Meet Rose McLarney
Rose McLarney has published two collections of poems, Its Day Being Gone (Penguin Books, 2014) and The Always Broken Plates of Mountains (Four Way Books, 2012). Its Day Being Gone is the 2013 National Poetry Series winner. Rose has been awarded fellowships by the MacDowell Colony, Bread Loaf and Sewanee Writers’ Conferences, and Warren Wilson College, and won the Fellowship of Southern Writers’ New Writing Award for Poetry and Alligator Juniper’s 2011 National Poetry Prize. Her work has appeared in publications including The Kenyon Review, Orion, Slate, New England Review, Missouri Review, and dozens of other journals. Rose earned her MFA from Warren Wilson’s MFA Program for Writers and has taught at Warren Wilson, among other institutions.
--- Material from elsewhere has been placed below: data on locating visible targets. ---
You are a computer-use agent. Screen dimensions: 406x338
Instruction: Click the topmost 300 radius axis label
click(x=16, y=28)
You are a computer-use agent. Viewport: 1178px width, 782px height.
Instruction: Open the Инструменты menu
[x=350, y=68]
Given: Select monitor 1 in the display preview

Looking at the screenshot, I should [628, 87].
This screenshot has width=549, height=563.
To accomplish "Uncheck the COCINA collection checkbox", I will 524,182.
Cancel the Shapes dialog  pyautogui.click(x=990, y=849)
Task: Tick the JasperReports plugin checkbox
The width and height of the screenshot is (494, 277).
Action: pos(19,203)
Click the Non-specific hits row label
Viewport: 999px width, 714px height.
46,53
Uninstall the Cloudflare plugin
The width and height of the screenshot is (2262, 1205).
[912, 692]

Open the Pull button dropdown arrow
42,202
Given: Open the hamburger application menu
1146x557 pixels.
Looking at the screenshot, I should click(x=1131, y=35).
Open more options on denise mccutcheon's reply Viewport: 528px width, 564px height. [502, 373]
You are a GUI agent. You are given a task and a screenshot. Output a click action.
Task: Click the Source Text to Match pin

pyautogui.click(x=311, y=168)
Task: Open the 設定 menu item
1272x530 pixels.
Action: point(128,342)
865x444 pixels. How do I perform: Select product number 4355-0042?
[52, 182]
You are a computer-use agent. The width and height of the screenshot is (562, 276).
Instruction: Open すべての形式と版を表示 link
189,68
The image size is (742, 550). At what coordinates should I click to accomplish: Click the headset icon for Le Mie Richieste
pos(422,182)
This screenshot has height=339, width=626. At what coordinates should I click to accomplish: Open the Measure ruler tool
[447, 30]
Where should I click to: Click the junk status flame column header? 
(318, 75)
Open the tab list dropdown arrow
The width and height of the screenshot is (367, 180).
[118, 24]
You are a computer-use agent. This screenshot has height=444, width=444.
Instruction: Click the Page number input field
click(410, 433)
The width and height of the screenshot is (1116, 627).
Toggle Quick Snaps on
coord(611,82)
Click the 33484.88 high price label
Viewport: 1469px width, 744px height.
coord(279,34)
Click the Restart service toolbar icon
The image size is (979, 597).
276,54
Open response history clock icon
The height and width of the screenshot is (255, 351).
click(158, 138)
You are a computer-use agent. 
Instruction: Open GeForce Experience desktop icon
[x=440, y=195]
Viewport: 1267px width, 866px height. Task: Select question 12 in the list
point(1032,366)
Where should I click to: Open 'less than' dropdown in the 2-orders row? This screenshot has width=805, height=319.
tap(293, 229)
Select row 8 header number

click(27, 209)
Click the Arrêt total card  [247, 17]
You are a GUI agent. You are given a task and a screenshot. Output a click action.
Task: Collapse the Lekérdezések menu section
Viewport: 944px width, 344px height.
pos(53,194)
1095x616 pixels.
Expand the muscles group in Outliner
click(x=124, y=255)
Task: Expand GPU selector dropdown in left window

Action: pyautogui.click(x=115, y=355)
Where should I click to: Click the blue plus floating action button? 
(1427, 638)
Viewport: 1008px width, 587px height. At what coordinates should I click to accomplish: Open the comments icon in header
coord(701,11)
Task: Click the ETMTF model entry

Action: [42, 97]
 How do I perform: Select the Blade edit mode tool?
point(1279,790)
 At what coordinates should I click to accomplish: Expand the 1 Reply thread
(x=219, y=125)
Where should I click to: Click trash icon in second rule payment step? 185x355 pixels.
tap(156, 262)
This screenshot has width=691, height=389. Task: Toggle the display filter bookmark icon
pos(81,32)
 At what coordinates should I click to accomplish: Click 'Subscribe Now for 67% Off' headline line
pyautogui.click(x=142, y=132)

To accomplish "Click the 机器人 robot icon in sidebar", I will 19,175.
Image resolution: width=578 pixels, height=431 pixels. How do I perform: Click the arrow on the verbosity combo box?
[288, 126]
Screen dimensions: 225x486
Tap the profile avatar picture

Currently, she is Assistant Professor of Creative Writing at Auburn University and Poetry Editor of The Southern Humanities Review.
On Being Named the 2016 Dartmouth Poet in Residence
“As a poet concerned with environment, working while looking out at the landscape Frost chose will inspire the articulation of my own ideas about the land on which we live, and on which we leave our ruins, and bring focus to my poems. Meanwhile, interactions with other writers and readers through The Frost Place and Dartmouth’s programs will, as shared love of literature does, wonderfully widen my view.”
Plans for the Residency
“At The Frost Place, I will continue my work on series of poems about animals’ symbolic roles in art and as indicators of change in ecosystems, and about water, which is part of a large and troubled system but also flows in smaller tributaries counter to prevailing currents. I will also explore future directions for my writing, which aims to go beyond lamenting degradation and disaster to record and add to what’s good in our world. Frost’s poetry— the tributes to brooks (though gone dry) he loved for what they were, the songs he crafted for diminished things—will be a great guide for my efforts.”
Two Poems by Rose McLarney
How articulate, the eyes
of silent animals when I chose
to shoot the sick goat. All day,
the dogs would not look at me, not
let me touch them, legs folding away from
the level to which I had lowered my hand.
And the chickens ran,
following their crazed paths,
every which way, but every way
away from me. The goat
looked as if she were running
as she lay, after, legs kicking.
But don’t chickens always run
like that? And this is no new
remorse. The light has always
been leaving my narrow,
north section. Place of the long
history of short days.
It’s the frost that stays. More mornings
than not here, no sun is enough
to undo the frost. I should have given
her southerly pasture. I should have
gone in another direction.
But consider where goats live
the world over. They browse
on woody brush. On rock, on cliffs.
In deserts, harsh habitat. They choose
cursed land. Who chooses goats?
I chose goats. I liked the bone shapes
in their eyes, the strange, slit pupils
they turned to me, chewing the corners
of my heavy coat. I wanted to live here,
on an old hardscrabble farm.
In this era, when there is no need
to farm, who is drawn to have livestock,
which die so much? Piss and blood
pour out of the back of a shot body.
But it’s piss and blood keeping them
alive too. Cleaning the stalls, cleaning
the wounds common to animals so curious.
She worked herself through fences,
under walls. She worked her head into my
pockets. Worked her way in
to every opening.
What’s different about a dead body
is what comes from the other end,
a great cursive scrawl of steam
from the mouth. It is the last word,
soundless, without the stop and start
of syllables, definitive.
What comes from the mouth
blows away. Didn’t I say
I was done with livestock last winter
when the calf froze to the ground, then to
death because it couldn’t move?
When I ripped it loose, the intestines,
threaded through crow-torn holes
in its belly, clung to the grass and shattered.
I said those were my ties to the place.
They were too cold to bleed. A quick job
to clean up and bury, I claimed.
I said I would never use animals
as the figures for my sorrows again.
But when the goat dropped shot,
the bread I’d brought to get her
to put her head down still in her teeth,
the chickens pecked at it.
I’m still here. I can’t stay away
from the hard images. Bread
taken from her mouth even then.
The Model Walks Away From a Job
Tonight, when the trainload of coal, trailing ash
from the power plant, passed, I had no mournfulness left
for the suffering caused by the energy my lights
spend. Like the film images of the clouds that form
when the mountains are blown apart–how they pulse,
fill the screen, obscure everything–that’s how blurred
my mind was by the thought of what I wanted: another
whiskey. New boots. Possessions in numbers. To turn
and go back down the street to where the painter
who is not my husband but looks at me so long
holds his brush suspended above a palette of reds.
So much desire, and to desire goodness is no escape.
I will always end questioning what I’ve chosen,
regretting some greed. Or regretting that I slept cold
while the bulbs I left on burned into another day
when I would take nothing of what I wanted in my arms,
risk nothing that would bring color to my cheeks.